PROBLEM DESCRIPTION
Copy every record exactly.

EXERCISE INPUT
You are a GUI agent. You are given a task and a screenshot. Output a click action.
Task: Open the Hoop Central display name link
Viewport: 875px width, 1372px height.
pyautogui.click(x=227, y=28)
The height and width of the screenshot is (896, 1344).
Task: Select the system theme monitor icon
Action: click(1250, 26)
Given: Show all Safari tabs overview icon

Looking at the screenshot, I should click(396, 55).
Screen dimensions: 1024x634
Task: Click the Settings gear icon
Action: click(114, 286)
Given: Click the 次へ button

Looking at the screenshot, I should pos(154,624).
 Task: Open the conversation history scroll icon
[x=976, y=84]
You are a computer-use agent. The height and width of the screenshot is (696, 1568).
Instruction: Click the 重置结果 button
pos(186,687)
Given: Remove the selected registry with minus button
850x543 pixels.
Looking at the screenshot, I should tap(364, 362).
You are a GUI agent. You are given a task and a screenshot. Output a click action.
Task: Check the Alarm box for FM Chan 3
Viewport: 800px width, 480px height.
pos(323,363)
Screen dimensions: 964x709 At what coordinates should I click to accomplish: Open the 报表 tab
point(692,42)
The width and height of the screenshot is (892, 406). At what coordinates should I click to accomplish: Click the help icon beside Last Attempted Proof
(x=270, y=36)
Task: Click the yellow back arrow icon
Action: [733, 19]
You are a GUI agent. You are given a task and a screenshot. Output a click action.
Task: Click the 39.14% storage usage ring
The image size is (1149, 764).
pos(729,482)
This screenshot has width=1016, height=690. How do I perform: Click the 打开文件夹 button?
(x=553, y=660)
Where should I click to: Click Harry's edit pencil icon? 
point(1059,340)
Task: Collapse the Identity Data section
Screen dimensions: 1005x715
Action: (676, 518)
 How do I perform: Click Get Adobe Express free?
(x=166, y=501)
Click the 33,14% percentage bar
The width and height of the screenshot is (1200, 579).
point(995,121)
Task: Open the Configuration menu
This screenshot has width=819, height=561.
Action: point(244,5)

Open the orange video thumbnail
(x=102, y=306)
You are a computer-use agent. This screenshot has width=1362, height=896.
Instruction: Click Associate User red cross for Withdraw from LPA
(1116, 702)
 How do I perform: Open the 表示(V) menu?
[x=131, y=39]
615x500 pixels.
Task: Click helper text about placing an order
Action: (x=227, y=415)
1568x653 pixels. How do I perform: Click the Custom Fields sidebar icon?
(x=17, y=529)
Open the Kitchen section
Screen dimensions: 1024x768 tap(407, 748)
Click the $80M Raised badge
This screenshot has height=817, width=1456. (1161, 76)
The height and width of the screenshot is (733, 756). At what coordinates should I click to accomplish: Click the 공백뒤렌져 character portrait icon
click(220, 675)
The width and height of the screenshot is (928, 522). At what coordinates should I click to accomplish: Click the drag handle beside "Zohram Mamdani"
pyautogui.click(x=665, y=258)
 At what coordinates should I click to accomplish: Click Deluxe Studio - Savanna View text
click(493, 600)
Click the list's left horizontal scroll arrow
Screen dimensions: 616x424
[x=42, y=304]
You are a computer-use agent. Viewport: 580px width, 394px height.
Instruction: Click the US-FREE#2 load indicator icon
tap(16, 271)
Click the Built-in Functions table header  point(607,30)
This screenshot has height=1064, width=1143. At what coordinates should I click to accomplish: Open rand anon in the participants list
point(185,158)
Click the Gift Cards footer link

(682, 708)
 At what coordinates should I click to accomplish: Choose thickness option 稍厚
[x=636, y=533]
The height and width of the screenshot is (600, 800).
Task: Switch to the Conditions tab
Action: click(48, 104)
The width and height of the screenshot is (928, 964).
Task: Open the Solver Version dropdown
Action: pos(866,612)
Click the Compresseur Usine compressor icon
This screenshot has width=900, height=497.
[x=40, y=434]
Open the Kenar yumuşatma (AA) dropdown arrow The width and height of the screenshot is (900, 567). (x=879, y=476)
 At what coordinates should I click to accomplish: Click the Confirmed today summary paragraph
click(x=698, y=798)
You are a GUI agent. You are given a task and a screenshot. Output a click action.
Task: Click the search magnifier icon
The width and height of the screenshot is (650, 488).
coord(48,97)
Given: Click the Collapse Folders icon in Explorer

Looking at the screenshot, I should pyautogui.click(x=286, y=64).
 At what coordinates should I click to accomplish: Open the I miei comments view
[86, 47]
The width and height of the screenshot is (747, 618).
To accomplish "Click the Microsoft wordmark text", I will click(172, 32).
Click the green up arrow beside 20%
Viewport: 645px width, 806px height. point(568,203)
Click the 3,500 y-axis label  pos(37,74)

RESULT BELOW
You are a GUI agent. You are given a task and a screenshot. Output a click action.
Task: Open the Hoop Central display name link
Viewport: 875px width, 1372px height.
pyautogui.click(x=227, y=28)
The height and width of the screenshot is (896, 1344).
Task: Select the system theme monitor icon
Action: click(1250, 26)
Given: Show all Safari tabs overview icon

Looking at the screenshot, I should click(396, 55).
Screen dimensions: 1024x634
Task: Click the Settings gear icon
Action: click(114, 286)
Given: Click the 次へ button

Looking at the screenshot, I should pos(154,624).
 Task: Open the conversation history scroll icon
[x=976, y=84]
You are a computer-use agent. The height and width of the screenshot is (696, 1568).
Instruction: Click the 重置结果 button
pos(186,687)
Given: Remove the selected registry with minus button
850x543 pixels.
Looking at the screenshot, I should tap(364, 362).
You are a GUI agent. You are given a task and a screenshot. Output a click action.
Task: Check the Alarm box for FM Chan 3
Viewport: 800px width, 480px height.
pos(323,363)
Screen dimensions: 964x709 At what coordinates should I click to accomplish: Open the 报表 tab
point(692,42)
The width and height of the screenshot is (892, 406). At what coordinates should I click to accomplish: Click the help icon beside Last Attempted Proof
(x=270, y=36)
Task: Click the yellow back arrow icon
Action: [733, 19]
You are a GUI agent. You are given a task and a screenshot. Output a click action.
Task: Click the 39.14% storage usage ring
The image size is (1149, 764).
pos(729,482)
This screenshot has width=1016, height=690. How do I perform: Click the 打开文件夹 button?
(x=553, y=660)
Where should I click to: Click Harry's edit pencil icon? 
point(1059,340)
Task: Collapse the Identity Data section
Screen dimensions: 1005x715
Action: (676, 518)
 How do I perform: Click Get Adobe Express free?
(x=166, y=501)
Click the 33,14% percentage bar
The width and height of the screenshot is (1200, 579).
point(995,121)
Task: Open the Configuration menu
This screenshot has width=819, height=561.
Action: point(244,5)

Open the orange video thumbnail
(x=102, y=306)
You are a computer-use agent. This screenshot has width=1362, height=896.
Instruction: Click Associate User red cross for Withdraw from LPA
(1116, 702)
 How do I perform: Open the 表示(V) menu?
[x=131, y=39]
615x500 pixels.
Task: Click helper text about placing an order
Action: (x=227, y=415)
1568x653 pixels. How do I perform: Click the Custom Fields sidebar icon?
(x=17, y=529)
Open the Kitchen section
Screen dimensions: 1024x768 tap(407, 748)
Click the $80M Raised badge
This screenshot has height=817, width=1456. (1161, 76)
The height and width of the screenshot is (733, 756). At what coordinates should I click to accomplish: Click the 공백뒤렌져 character portrait icon
click(220, 675)
The width and height of the screenshot is (928, 522). At what coordinates should I click to accomplish: Click the drag handle beside "Zohram Mamdani"
pyautogui.click(x=665, y=258)
 At what coordinates should I click to accomplish: Click Deluxe Studio - Savanna View text
click(493, 600)
Click the list's left horizontal scroll arrow
Screen dimensions: 616x424
[x=42, y=304]
You are a computer-use agent. Viewport: 580px width, 394px height.
Instruction: Click the US-FREE#2 load indicator icon
tap(16, 271)
Click the Built-in Functions table header  point(607,30)
This screenshot has height=1064, width=1143. At what coordinates should I click to accomplish: Open rand anon in the participants list
point(185,158)
Click the Gift Cards footer link

(682, 708)
 At what coordinates should I click to accomplish: Choose thickness option 稍厚
[x=636, y=533]
The height and width of the screenshot is (600, 800).
Task: Switch to the Conditions tab
Action: click(48, 104)
The width and height of the screenshot is (928, 964).
Task: Open the Solver Version dropdown
Action: pos(866,612)
Click the Compresseur Usine compressor icon
This screenshot has width=900, height=497.
[x=40, y=434]
Open the Kenar yumuşatma (AA) dropdown arrow The width and height of the screenshot is (900, 567). (x=879, y=476)
 At what coordinates should I click to accomplish: Click the Confirmed today summary paragraph
click(x=698, y=798)
You are a GUI agent. You are given a task and a screenshot. Output a click action.
Task: Click the search magnifier icon
The width and height of the screenshot is (650, 488).
coord(48,97)
Given: Click the Collapse Folders icon in Explorer

Looking at the screenshot, I should pyautogui.click(x=286, y=64).
 At what coordinates should I click to accomplish: Open the I miei comments view
[86, 47]
The width and height of the screenshot is (747, 618).
To accomplish "Click the Microsoft wordmark text", I will click(172, 32).
Click the green up arrow beside 20%
Viewport: 645px width, 806px height. point(568,203)
Click the 3,500 y-axis label  pos(37,74)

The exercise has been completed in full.